== WORK TASK ==
Nothing but the lines from the one with "Image resolution: width=1487" through the last line of the data should be restated, each word for word.

== Stored dataset items ==
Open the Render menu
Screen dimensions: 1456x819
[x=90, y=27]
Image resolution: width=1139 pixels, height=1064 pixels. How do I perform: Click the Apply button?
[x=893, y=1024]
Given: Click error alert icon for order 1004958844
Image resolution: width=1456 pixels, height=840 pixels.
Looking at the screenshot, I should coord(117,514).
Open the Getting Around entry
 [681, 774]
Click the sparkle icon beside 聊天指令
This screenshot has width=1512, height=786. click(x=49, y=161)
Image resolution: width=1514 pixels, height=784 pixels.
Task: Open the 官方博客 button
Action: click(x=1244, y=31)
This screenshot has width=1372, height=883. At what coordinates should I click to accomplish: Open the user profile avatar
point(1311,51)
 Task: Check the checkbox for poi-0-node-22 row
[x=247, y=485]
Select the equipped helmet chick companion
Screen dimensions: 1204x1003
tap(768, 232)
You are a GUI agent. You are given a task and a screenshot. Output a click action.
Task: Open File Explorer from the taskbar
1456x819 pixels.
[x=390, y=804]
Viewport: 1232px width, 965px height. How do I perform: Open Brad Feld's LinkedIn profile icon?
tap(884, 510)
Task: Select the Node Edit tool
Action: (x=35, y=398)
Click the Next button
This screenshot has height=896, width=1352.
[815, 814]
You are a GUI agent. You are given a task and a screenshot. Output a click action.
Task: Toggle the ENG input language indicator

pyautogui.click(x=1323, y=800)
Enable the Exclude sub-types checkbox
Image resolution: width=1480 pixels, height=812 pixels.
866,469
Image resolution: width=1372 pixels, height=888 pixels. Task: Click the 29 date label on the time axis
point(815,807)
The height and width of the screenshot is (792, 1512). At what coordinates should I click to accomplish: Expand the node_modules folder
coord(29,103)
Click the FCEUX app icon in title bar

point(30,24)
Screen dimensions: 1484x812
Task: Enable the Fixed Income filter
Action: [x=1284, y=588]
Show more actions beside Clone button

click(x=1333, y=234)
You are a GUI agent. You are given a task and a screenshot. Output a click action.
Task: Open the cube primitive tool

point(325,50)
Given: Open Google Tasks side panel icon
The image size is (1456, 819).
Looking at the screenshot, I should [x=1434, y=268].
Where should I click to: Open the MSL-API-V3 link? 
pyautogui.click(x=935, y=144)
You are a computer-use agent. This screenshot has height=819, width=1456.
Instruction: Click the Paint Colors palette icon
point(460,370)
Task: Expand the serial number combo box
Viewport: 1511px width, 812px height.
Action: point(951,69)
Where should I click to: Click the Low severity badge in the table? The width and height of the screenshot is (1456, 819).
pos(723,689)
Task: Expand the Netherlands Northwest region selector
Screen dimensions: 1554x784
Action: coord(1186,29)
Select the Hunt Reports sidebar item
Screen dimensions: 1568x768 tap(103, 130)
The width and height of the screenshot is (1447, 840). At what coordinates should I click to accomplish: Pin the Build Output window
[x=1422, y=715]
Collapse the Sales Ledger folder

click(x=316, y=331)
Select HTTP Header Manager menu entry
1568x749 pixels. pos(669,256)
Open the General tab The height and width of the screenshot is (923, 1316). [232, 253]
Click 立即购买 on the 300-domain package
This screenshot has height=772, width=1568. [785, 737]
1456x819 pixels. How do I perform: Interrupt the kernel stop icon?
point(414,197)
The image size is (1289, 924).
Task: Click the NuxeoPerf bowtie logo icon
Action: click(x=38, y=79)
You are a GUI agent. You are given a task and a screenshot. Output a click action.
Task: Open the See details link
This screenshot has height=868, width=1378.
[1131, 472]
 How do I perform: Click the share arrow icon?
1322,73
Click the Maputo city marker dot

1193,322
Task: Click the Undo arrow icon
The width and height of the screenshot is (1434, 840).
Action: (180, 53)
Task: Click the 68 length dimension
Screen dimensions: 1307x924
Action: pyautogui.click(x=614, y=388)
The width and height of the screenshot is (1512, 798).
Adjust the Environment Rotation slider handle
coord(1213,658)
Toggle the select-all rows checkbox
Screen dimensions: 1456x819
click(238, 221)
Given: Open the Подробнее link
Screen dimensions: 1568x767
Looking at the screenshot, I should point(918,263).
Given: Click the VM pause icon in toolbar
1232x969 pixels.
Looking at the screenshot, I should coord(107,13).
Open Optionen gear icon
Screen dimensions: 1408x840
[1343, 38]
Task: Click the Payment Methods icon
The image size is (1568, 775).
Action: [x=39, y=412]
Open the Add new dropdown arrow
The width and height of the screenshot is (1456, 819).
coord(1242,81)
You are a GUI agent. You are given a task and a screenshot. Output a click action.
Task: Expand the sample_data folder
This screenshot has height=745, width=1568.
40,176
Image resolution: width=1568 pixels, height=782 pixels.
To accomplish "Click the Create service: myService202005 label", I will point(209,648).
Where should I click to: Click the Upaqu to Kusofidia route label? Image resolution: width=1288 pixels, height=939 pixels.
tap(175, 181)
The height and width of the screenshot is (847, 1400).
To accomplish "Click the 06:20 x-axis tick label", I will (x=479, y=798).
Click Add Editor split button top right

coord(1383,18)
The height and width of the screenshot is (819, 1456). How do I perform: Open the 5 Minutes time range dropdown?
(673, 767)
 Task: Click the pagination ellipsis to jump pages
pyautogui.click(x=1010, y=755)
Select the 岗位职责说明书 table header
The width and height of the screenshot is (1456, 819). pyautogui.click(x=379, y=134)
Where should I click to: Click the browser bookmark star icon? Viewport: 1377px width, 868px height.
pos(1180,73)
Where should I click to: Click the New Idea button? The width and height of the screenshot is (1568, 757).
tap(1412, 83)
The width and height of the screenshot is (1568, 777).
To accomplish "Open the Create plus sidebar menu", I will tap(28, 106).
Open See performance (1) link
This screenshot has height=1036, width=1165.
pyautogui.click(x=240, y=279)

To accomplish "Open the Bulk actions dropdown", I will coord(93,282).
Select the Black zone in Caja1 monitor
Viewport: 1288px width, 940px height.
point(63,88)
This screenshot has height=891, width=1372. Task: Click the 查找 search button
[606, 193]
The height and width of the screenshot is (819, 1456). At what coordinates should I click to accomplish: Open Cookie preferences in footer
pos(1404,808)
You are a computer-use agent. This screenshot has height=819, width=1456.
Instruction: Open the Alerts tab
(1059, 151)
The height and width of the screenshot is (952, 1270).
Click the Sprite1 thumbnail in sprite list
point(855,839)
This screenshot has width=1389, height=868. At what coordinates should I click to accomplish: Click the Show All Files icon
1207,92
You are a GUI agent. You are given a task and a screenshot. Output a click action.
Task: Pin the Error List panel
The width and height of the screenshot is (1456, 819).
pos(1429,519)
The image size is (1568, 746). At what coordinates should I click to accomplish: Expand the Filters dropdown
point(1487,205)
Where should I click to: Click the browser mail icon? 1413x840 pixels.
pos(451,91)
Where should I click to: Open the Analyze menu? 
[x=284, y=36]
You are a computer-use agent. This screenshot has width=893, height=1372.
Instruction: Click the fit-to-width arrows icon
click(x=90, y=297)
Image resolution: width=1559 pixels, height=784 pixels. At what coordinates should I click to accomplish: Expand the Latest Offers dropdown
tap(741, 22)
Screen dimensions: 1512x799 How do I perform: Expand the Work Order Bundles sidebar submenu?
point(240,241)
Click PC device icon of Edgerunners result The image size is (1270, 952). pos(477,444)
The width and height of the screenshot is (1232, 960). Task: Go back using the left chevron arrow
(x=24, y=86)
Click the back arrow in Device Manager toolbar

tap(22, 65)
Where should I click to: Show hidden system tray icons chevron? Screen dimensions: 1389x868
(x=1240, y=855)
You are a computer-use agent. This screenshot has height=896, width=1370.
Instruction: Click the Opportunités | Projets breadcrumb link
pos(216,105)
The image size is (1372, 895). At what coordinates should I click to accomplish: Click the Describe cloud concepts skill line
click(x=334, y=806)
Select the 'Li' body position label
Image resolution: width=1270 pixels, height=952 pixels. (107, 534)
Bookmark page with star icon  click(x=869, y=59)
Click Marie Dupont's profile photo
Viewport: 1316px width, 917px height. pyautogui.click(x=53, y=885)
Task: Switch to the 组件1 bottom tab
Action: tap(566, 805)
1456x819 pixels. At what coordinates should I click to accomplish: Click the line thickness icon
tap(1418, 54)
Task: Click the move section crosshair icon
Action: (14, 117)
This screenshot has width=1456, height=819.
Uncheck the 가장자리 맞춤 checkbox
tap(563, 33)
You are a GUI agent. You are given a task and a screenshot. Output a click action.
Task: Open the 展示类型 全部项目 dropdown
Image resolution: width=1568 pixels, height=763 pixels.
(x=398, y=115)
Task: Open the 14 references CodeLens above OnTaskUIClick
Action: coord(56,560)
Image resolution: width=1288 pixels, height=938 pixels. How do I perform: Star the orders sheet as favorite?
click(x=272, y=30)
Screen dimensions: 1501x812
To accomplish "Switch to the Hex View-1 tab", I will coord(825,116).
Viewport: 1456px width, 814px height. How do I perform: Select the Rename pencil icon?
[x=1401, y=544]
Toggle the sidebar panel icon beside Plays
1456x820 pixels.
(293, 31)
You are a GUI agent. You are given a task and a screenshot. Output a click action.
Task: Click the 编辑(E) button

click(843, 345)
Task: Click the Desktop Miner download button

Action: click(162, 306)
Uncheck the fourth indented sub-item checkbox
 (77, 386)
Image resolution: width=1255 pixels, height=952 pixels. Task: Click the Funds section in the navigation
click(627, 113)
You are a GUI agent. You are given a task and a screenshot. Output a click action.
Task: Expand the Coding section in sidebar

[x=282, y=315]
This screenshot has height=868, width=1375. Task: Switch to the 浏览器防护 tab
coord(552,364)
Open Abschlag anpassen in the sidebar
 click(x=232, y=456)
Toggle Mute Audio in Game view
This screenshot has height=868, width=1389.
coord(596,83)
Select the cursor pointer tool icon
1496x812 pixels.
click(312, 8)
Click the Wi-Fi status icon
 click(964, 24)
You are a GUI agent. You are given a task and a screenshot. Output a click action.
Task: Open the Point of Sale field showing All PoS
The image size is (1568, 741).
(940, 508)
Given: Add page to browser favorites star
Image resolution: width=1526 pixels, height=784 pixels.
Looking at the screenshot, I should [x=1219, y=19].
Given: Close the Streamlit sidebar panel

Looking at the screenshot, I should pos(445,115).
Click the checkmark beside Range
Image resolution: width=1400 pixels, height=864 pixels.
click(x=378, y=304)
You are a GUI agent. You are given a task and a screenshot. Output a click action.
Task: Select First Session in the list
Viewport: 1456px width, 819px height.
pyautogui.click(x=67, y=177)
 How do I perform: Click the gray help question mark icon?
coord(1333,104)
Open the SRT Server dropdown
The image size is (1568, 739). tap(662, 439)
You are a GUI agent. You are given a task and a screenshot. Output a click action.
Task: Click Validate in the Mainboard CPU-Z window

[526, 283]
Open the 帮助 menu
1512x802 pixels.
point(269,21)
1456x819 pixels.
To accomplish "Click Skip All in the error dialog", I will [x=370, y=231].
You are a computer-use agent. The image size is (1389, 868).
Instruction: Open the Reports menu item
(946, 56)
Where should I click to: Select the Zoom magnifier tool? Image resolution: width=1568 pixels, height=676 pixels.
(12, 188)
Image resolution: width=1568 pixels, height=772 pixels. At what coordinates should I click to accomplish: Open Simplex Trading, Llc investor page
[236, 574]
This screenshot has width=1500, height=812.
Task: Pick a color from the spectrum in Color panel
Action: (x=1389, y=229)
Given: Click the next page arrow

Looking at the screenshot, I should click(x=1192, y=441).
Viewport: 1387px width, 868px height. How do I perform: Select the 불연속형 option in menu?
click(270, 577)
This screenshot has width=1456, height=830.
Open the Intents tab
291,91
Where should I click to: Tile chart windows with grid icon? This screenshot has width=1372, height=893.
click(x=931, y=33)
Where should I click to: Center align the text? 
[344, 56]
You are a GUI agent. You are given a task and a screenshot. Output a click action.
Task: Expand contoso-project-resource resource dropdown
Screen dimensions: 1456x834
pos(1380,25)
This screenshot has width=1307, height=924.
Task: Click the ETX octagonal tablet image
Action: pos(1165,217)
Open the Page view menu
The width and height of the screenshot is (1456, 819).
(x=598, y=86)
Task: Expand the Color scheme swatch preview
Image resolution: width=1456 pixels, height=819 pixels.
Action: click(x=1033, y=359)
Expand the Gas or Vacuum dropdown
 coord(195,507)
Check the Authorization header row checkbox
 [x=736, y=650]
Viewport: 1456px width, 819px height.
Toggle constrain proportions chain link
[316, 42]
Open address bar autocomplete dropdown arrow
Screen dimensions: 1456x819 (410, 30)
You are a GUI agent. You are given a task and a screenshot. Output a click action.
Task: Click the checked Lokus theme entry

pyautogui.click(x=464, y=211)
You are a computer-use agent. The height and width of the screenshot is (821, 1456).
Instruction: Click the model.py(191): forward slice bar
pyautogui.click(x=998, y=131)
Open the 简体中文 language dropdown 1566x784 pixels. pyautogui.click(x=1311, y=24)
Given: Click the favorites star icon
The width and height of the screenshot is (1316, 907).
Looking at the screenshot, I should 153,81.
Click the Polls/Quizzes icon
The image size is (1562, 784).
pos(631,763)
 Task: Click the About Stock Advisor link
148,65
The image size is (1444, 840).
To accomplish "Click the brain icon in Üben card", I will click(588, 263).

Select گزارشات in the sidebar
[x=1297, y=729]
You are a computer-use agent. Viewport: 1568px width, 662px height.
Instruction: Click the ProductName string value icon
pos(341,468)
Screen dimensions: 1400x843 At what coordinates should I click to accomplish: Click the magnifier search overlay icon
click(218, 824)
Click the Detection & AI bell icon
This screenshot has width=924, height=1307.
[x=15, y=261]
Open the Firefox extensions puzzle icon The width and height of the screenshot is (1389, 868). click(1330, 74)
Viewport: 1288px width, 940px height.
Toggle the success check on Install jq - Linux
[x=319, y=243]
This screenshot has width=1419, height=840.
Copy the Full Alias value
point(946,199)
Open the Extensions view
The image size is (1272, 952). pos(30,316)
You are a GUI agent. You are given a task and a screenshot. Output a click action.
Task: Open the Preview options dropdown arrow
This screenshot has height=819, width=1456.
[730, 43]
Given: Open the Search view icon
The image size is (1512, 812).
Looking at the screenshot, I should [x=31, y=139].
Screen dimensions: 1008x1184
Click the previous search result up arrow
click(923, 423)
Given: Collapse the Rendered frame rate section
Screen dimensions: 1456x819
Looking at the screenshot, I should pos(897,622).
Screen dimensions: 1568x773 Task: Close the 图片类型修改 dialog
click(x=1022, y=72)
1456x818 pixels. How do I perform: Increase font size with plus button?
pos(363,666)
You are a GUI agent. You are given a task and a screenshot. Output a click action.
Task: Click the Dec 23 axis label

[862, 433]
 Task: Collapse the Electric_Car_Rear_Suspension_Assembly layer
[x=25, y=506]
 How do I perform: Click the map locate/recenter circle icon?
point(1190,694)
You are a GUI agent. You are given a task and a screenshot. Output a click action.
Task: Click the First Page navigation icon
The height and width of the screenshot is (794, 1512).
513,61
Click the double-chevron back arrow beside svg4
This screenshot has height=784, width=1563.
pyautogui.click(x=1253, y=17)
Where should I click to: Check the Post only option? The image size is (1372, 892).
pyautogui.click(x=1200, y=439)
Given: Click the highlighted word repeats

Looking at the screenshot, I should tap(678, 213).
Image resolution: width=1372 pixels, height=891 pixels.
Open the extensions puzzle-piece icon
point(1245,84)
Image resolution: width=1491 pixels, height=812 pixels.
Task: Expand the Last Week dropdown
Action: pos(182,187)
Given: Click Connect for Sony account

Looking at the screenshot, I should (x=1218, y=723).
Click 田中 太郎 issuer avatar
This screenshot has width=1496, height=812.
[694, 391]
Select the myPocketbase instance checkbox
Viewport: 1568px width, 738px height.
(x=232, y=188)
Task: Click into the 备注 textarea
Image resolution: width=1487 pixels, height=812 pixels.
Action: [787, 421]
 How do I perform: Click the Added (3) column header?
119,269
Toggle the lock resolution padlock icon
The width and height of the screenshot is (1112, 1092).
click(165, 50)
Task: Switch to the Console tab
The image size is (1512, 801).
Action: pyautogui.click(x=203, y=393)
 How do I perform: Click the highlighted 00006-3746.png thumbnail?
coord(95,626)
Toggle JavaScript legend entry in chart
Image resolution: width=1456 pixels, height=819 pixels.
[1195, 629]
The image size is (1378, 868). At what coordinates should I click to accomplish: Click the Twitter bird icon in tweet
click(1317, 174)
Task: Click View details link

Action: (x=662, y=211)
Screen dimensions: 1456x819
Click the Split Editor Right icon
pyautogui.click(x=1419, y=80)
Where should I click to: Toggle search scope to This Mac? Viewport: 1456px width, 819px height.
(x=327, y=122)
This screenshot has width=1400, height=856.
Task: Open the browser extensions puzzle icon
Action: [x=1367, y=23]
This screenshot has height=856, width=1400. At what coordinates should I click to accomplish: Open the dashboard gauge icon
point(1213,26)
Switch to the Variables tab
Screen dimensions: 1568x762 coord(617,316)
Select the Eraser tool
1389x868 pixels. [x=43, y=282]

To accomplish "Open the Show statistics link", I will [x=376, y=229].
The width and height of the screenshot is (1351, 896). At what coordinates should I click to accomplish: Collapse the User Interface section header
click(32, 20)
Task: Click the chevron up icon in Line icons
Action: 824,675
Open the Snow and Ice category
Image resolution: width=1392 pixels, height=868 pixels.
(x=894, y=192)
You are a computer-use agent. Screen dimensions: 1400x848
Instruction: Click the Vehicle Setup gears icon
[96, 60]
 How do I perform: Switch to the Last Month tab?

== WRITTEN RESPONSE ==
Image resolution: width=1487 pixels, height=812 pixels.
Action: [787, 421]
 How do I perform: Click the Added (3) column header?
119,269
Toggle the lock resolution padlock icon
The width and height of the screenshot is (1112, 1092).
click(165, 50)
Task: Switch to the Console tab
The image size is (1512, 801).
Action: pyautogui.click(x=203, y=393)
 How do I perform: Click the highlighted 00006-3746.png thumbnail?
coord(95,626)
Toggle JavaScript legend entry in chart
Image resolution: width=1456 pixels, height=819 pixels.
[1195, 629]
The image size is (1378, 868). At what coordinates should I click to accomplish: Click the Twitter bird icon in tweet
click(1317, 174)
Task: Click View details link

Action: (x=662, y=211)
Screen dimensions: 1456x819
Click the Split Editor Right icon
pyautogui.click(x=1419, y=80)
Where should I click to: Toggle search scope to This Mac? Viewport: 1456px width, 819px height.
(x=327, y=122)
This screenshot has width=1400, height=856.
Task: Open the browser extensions puzzle icon
Action: [x=1367, y=23]
This screenshot has height=856, width=1400. At what coordinates should I click to accomplish: Open the dashboard gauge icon
point(1213,26)
Switch to the Variables tab
Screen dimensions: 1568x762 coord(617,316)
Select the Eraser tool
1389x868 pixels. [x=43, y=282]

To accomplish "Open the Show statistics link", I will [x=376, y=229].
The width and height of the screenshot is (1351, 896). At what coordinates should I click to accomplish: Collapse the User Interface section header
click(32, 20)
Task: Click the chevron up icon in Line icons
Action: 824,675
Open the Snow and Ice category
Image resolution: width=1392 pixels, height=868 pixels.
(x=894, y=192)
You are a computer-use agent. Screen dimensions: 1400x848
Instruction: Click the Vehicle Setup gears icon
[96, 60]
 How do I perform: Switch to the Last Month tab?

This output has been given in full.